▶ _SELECTED PASSAGE_
+++

# Something for the Vendors/Shop Owners.



## Petrus (9/4/17)

So , I went to Bloemfontein yesterday, and like normal when the girls/ladies/the two woman in my life went on their normal shopping spree, I did my normal walking around in the Mall as usual. So I went into a Smoke Store, where they are selling cigarettes, pipes and cheap Chinese vapes, and all of a sudden I spot a massive display with Mods, Atty's, Wire and Wick , basically the complete package. I was quite impress. Then the first customer approach the lady working there, asking for advice, and she didn't know nothing, so I helped the gentleman with a setup and he was quite impressed. So after he left I asked the lady what happened to the "old stuff", and she replied the shop has a new owner and they had opened some other shops as well. So on my way home I thought, if it were my shops, I would definitely try to hire someone with experience in vaping, to make this thing a success. And believe me, you will make a success. Who is the people interested in vaping gear???? Those who want to quit stinkies...Right...hell yes. So please guys from my point of view, try to hire someone who knows their stuff and don't play with their phone the whole time. This is my point of view from a business side.

Reactions: Like 2 | Agree 8


----------



## Huffapuff (9/4/17)

A knowledgeable salesperson makes all the difference. For the noob vaper there is just too much overwhelming choice - having someone who knows their stuff recommending the right gear creates a new, returning customer.

+++

▶ _SUPPLIED MATERIAL_

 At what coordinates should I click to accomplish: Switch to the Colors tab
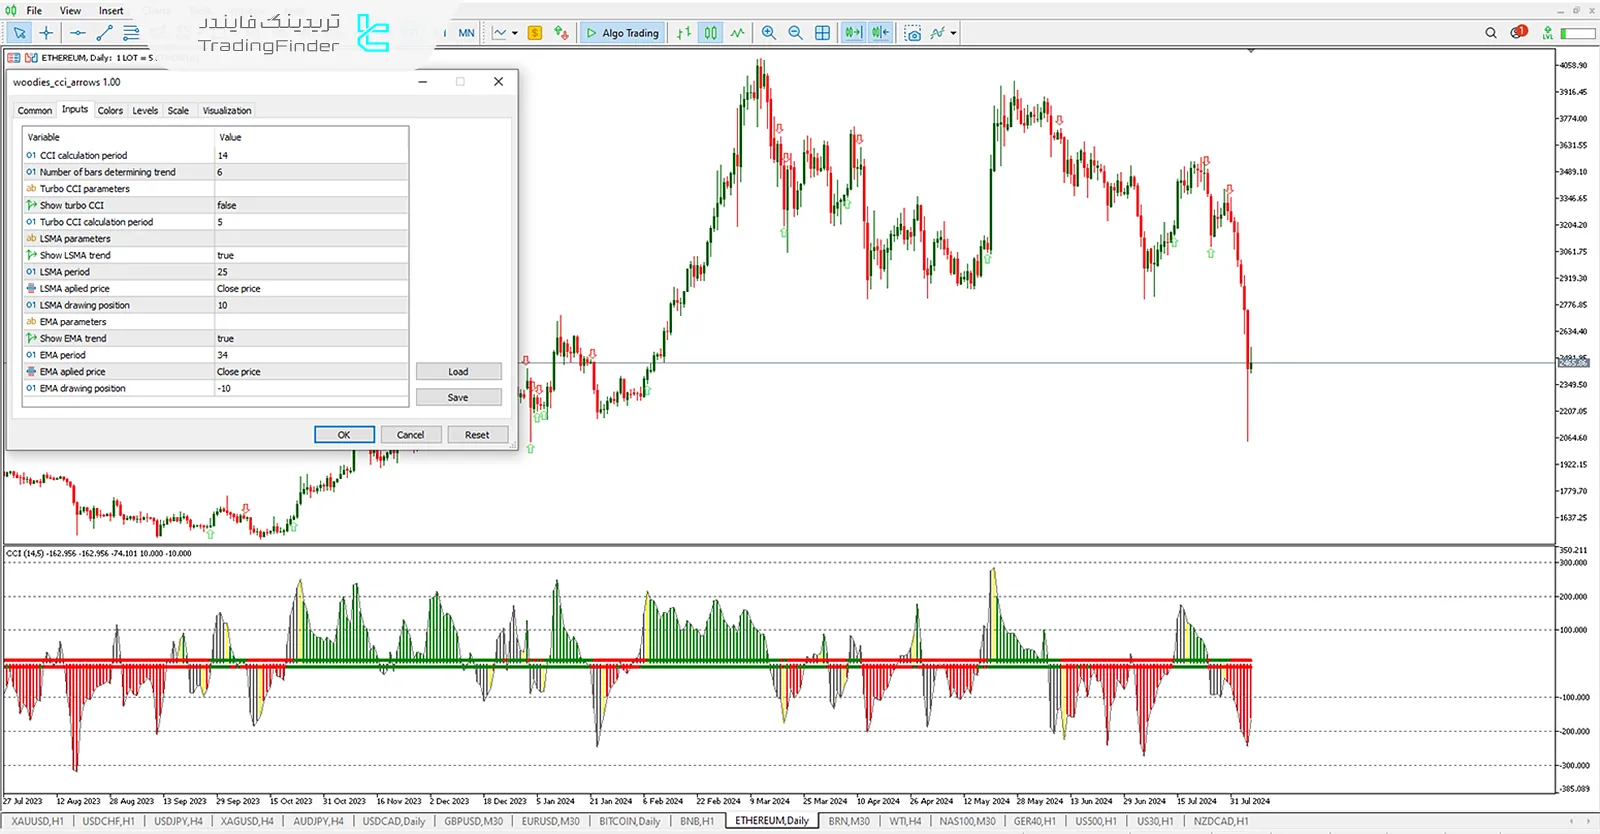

+++

▶ _EXERCISE OBJECTIVE_
In the forum thread about vape shop staff, what did the woman at the Smoke Store say when asked what happened to the "old stuff"?

▶ _ANSWER FOR THE TASK_
She said the shop had a new owner, who had also opened some other shops.